Bangladesh’s main Opposition BNP and its right wing allies today began to enforce another 72-hour nationwide blockade demanding the postponement of upcoming general elections, a day after ending a deadly protest campaign.

“The countrywide 72-hour road, rail and waterways blockade will start from 6:00 a.m. tomorrow and last until Monday 6 a.m.,” BNP joint secretary general and spokesman Ruhul Kabir Rizvi told mediamen at the party office last night.

The fresh blockade was called demanding cancellation of the election schedule setting January 5, 2014 for voting and to mount pressure on the Awami League Government to release their detained leaders and activists.
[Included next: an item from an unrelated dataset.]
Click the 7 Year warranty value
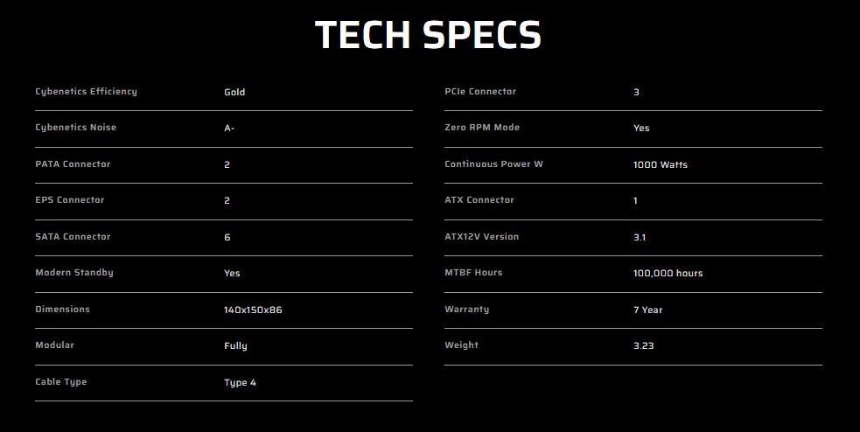This screenshot has width=860, height=432. click(647, 310)
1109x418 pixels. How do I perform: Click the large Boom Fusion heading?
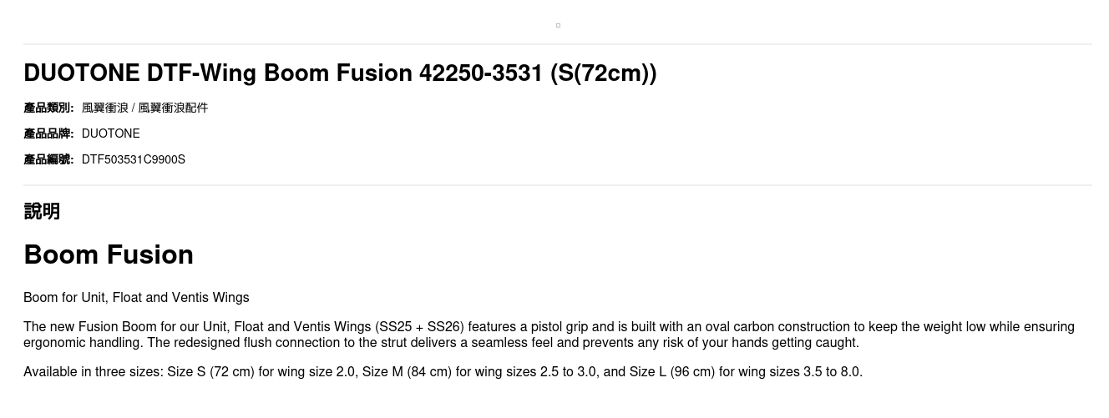pos(109,254)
But in a predawn raid, police arrested Rizvi by raiding the BNP central office, while Opposition activists launched the second spell of blockade exploding crude bombs and staging brief street marches in the capital.
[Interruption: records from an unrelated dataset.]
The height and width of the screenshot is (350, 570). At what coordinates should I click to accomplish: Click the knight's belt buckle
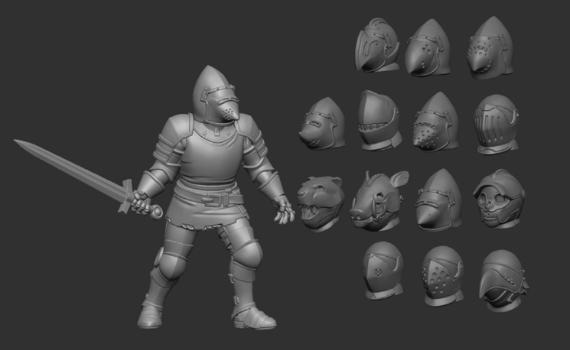(213, 199)
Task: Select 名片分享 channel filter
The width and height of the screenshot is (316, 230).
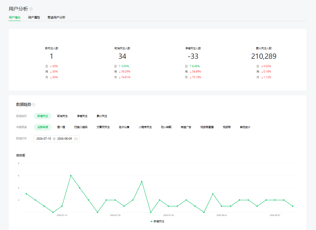Action: click(124, 127)
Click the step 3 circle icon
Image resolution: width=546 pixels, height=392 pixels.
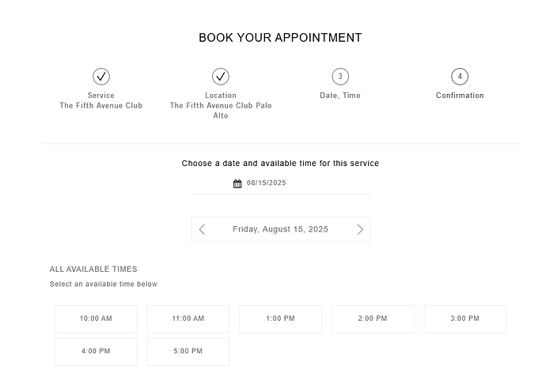(x=340, y=77)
Witnesses said plainclothesmen backed by police in riot gear arrested Rizvi by entering into the BNP office by breaking open the main gate as the incident indicated a tough government stance against the Opposition escalating tensions.

Most of the blockade casualties and act of sabotages were reported from outside Dhaka during the previous 71-hour blockade by the BNP-led 18-party Opposition alliance with fundamentalist Jamaat-e-Islami that has claimed 22 lives across the country.
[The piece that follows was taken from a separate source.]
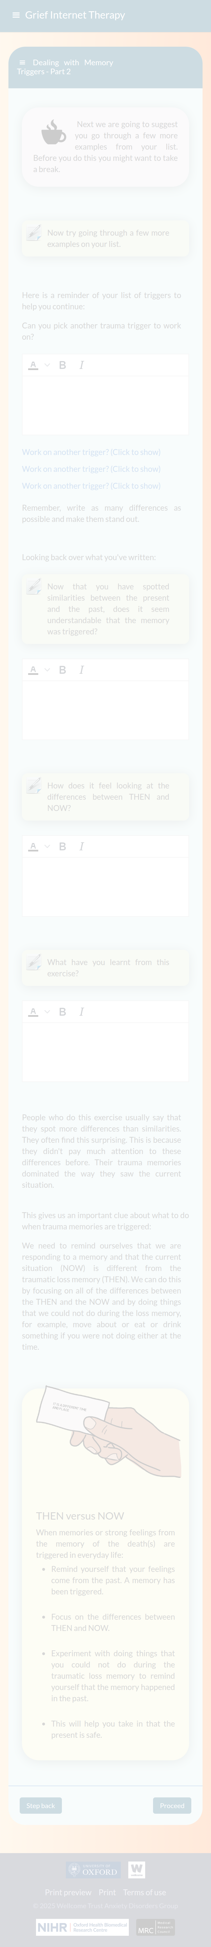The width and height of the screenshot is (211, 1947).
Task: Toggle italic in the trauma trigger editor
Action: coord(82,365)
Meanwhile, the death of Jamaat activist today took the toll to 23 in the past one week of violence.

But the capital Dhaka apparently witnessed the worst part of the violence as at the last leg of the blockade, arsonists set afire a bus in the capital with 19 passengers on Thursday while two of the burn victims died later.

The Opposition denied setting fire to the bus, blaming the Government, as state Minister for Home Shamsul Haque Tuku called the arsonists “animals in human disguise’’.